Unless you’ve been living under a rock for the past couple of months, you’ll be acutely aware that something special is happening on 10th May 2023. That’s right, ‘a bunch of guys from Perth, Western Australia’ will take to the stage in front of around 180 million people worldwide, and announce that heavy metal is alive and wonderful. And they will do it with a giant smile on their collective faces, with energy, enthusiasm, and will blow the competition away.
Ok, so they have to get through the semi-final first, but if they do end up on the big stage in the final, they will put on one hell of a show if last night was any indication. I’ve seen the Aussies on stage a number of times now, but as my mate Simon remarked to me, “how is it that an already great band get better and generate so much energy and sheer joy?” My reply was simple: “Magic. Plus talent, belief, & love for the music…” I may not have any musical talent to speak of, but I recognise it in others, and these guys are special.
The evening didn’t get off to the best of starts though. For one, the traffic on a wet, dreary Thursday evening was horrendous and, once in London, the sat nav decided to take me dangerously close to the abomination known more widely as The Emirates Stadium. What should have been a two-hour journey took nearly three, as the unique style of driving in London by the locals seemed to cause gridlock at every turn. Nevertheless, I found somewhere to dump the car and took off on foot a short distance to the venue.
After a pat down by a friendly, amiable security gent at the entrance of the Boston Music Rooms (the most action I’ve had in a depressingly long time), I entered the venue for the very first time. What confronted me was a compact, but pleasant space, gently filling up with patrons of all shapes, sizes, and ages. In fact, it was one of the most diverse crowds I’d seen in a fair while, something that pleased me greatly.
After meeting up with the aforementioned Simon, the coolest clergyman that I know, and his ‘little’ boy who towered over me effortlessly, it was time for the support band, Ihlo to take to the stage. Aware of the band from the dim and distant past, it didn’t take long for the UK-based progressive metal quintet to impress me, and a growing section of the audience. Blending post-metal, djent, classic prog, and all sorts into something powerful, cohesive, and thoroughly entertaining seemed incredibly easy to the largely Scottish outfit, as they worked their way through a 35-minute set that went by in a flash. Ten extra bonus points for having a left-handed guitarist, but a hundred bonus points for the sound that came out of the guitar, and the other instruments surrounding it. I have spent some of today listening back to their recorded output, such was the quality of their handful of songs on-stage.
I’ve actually begun to run out of superlatives when describing Voyager shows, so what follows may sound familiar to longer-term readers. As their stage time grew ever nearer, the sell-out crowd of approximately 250 started to buzz, anticipation growing by the moment. When at last Voyager hit the stage, the roar was incredible, every bit as loud as the sequin-studded, shoulder-padded garments that festooned the five Australians.

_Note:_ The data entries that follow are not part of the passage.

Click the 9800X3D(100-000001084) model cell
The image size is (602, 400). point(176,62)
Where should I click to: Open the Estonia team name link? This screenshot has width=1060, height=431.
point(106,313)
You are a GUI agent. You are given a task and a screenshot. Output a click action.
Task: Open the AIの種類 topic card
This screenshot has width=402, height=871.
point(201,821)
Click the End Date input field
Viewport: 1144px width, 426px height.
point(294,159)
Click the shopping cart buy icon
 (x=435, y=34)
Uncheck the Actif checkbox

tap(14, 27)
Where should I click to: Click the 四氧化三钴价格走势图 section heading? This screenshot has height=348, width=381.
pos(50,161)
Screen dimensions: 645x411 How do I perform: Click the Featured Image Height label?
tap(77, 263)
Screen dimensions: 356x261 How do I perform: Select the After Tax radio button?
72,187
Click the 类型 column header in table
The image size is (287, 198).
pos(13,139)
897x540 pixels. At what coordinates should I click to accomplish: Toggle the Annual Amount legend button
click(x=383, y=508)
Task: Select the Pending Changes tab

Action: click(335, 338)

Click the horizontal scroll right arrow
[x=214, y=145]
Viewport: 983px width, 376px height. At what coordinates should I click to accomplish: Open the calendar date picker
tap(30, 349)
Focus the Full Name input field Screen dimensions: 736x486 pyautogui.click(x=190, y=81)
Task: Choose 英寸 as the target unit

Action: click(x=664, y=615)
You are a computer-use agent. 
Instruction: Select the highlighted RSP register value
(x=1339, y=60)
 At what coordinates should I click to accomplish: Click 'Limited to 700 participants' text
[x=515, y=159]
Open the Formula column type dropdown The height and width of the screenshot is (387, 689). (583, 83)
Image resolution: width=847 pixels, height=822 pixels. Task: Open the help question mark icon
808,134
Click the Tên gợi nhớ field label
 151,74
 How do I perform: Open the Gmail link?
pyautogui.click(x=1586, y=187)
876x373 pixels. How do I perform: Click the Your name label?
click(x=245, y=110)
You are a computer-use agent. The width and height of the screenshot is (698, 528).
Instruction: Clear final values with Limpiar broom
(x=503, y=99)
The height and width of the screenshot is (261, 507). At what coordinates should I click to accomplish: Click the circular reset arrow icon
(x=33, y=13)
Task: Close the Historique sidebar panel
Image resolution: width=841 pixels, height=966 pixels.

Immediately, the energy was palpable and within seconds, vocalist Danny Estrin had us eating out of the palm of his hand. It felt like the reception they received even took the band by surprise, if their wide eyes and grins were anything to go by as opening track ‘Hyperventilated’ concluded to a roar of appreciation.
A one-off warm-up gig ahead of Eurovision this may have been, but as they said themselves, they loved being ‘home’, in a venue of metalheads, able to play for longer than three-to-six minutes. And it showed, as they ripped through banger after banger that included ‘Dreamer’, ‘Ascension’, ‘Breaking Down’, and personal favourite, ‘The Meaning Of I’. Of course, there was the obligatory airing of their Eurovision ditty, ‘Promise’, which sent the crowd into overdrive, and impressed me more in the live arena because of the increased heaviness, mainly, but also because it just makes even more sense on a stage rather than on YouTube. Well, duh, Matt.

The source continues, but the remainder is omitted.